Hepa. She recognized the nuts littering the table, shaped like her fist, hard like a rock, deeply grooved and coated with coarse curly fibers. There was a jug of strongly brewed canundro on the table as well, and a cup reeking with the scent of the hepa's treacherous milk. The canundro had turned red, the same deep color staining Kael's lips. There were several cracked shells on the table and floor, far too many. The bastard had fed Kael hepa.

Sariah fought the panic overtaking her. Delusions, disorientation, confusion, weakness, extreme sensitivity, these were the side effects of ingesting hepa. How was she going to get a hepa-stricken Kael out of Alabara?

One problem at a time. The chains. She had to get him free and off the bed. She searched around the room, on the pegs by the door, in trunks and drawers, and through Orgos's discarded clothing. Nothing.

“Kael, I understand Orgos fed you hepa.” Sariah pressed a cup of water to his lips. “I need you to listen to me. I know it's a great effort right now, but I need your help to get us out of here. Where's the key?”

He couldn't keep his quivering pupils steady on her, but his brows were knotted again and his mouth was trying to speak. “Ate… it.”

“He ate the key?”

What kind of vile beast swallowed the key to his prisoner's manacles? The kind that intended to consume his prey alive and on site. The type that began by destroying hope from the start. The kind that indulged his horrid fantasies from beginning to end.

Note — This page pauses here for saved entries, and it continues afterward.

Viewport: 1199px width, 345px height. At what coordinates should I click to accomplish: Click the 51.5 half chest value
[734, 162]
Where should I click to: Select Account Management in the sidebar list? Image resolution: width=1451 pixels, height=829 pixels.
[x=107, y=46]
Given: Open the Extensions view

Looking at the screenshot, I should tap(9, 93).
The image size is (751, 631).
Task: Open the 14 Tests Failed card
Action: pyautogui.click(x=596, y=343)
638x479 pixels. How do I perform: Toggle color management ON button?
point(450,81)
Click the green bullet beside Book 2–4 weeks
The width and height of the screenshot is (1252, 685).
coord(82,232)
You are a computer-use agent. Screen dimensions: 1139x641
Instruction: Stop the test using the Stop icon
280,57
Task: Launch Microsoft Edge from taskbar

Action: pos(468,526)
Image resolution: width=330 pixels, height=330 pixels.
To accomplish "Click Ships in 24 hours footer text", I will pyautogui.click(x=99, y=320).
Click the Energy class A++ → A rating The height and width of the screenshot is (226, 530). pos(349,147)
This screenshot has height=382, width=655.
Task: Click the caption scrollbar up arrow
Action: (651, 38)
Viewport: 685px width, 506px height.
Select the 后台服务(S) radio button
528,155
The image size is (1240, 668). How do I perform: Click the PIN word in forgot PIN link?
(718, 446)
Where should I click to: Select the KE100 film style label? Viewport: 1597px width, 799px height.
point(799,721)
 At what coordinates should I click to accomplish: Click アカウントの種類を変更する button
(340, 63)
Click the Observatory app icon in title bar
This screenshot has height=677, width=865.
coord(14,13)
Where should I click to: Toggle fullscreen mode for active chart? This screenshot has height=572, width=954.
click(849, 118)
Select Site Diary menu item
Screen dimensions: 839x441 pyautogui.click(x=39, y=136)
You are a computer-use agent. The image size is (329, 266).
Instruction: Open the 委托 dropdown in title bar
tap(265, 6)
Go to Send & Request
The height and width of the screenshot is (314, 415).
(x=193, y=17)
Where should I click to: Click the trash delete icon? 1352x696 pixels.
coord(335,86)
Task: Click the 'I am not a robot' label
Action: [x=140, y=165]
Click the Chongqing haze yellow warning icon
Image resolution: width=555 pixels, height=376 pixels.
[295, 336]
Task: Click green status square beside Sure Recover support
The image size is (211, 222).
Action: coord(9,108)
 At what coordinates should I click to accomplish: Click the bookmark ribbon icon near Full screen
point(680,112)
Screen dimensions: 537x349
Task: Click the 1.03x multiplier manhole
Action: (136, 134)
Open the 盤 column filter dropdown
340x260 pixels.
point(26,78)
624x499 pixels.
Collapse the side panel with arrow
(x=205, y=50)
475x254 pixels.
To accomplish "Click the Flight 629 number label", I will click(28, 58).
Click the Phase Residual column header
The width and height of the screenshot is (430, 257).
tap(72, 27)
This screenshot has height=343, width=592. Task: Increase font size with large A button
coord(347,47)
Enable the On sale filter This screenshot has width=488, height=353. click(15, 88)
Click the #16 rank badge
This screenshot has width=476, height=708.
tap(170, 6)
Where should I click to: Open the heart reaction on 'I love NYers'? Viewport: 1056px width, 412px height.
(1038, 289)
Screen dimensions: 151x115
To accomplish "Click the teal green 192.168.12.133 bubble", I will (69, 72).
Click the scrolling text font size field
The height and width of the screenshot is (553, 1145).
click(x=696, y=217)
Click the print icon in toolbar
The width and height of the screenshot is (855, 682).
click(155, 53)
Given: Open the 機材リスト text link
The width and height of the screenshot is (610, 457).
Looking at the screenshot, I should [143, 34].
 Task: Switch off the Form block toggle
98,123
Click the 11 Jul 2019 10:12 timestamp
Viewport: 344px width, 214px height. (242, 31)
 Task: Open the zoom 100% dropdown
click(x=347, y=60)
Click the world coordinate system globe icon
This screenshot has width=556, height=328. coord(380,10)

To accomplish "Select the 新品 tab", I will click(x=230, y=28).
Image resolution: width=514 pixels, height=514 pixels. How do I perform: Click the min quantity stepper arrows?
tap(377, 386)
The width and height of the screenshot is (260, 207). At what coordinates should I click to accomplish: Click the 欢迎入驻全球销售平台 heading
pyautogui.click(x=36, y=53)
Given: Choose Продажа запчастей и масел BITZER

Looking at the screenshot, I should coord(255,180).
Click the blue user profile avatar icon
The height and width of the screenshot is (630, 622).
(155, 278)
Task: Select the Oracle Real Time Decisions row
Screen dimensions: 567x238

“Meliahs curse you, Orgos, you miserable dung of a polecat.”

No key. The realization hit Sariah like an icy gust. She had a vision of herself kneeling by Orgos's gutted carcass, arms dripping to her elbows with gore and blood as she rummaged through the mangled mess of his entrails looking for the key. What were the chances such a search would yield it?

Wait. She could pick the locks. She had done it at the keep many times. She could do it again. With what? She looked around the room. A stylus? Too thick. A needle? Too weak. A tooth from Orgos's ivory comb? Long, slick, sturdy. It might work. She broke the tooth from the comb, climbed on the bed and tackled the left hand manacle.

“Let go.” She tried to peel Kael's four-fingered clutch from the chain, but he wasn't budging. She worked around it. The lock was shallow but sturdy, a little slippery inside. Or was that her hand, shaking? There, she found the bolt. A twist, a jiggle, a push at the right time.
Click
.

The hand was free, bruised but intact. She didn't think that Kael could completely understand what was happening, but he brought the hand to his chest and flexed his fingers, staring at them groggily as if they were separate from his body and unexpected. Sariah fed him more water. She thought he looked a bit more alert.

Next. Left foot. Same procedure. Hurry. She dared a quick look at the door. It was barred from the inside and safe for the moment. For how long? Damn this iron, it had decided to be difficult.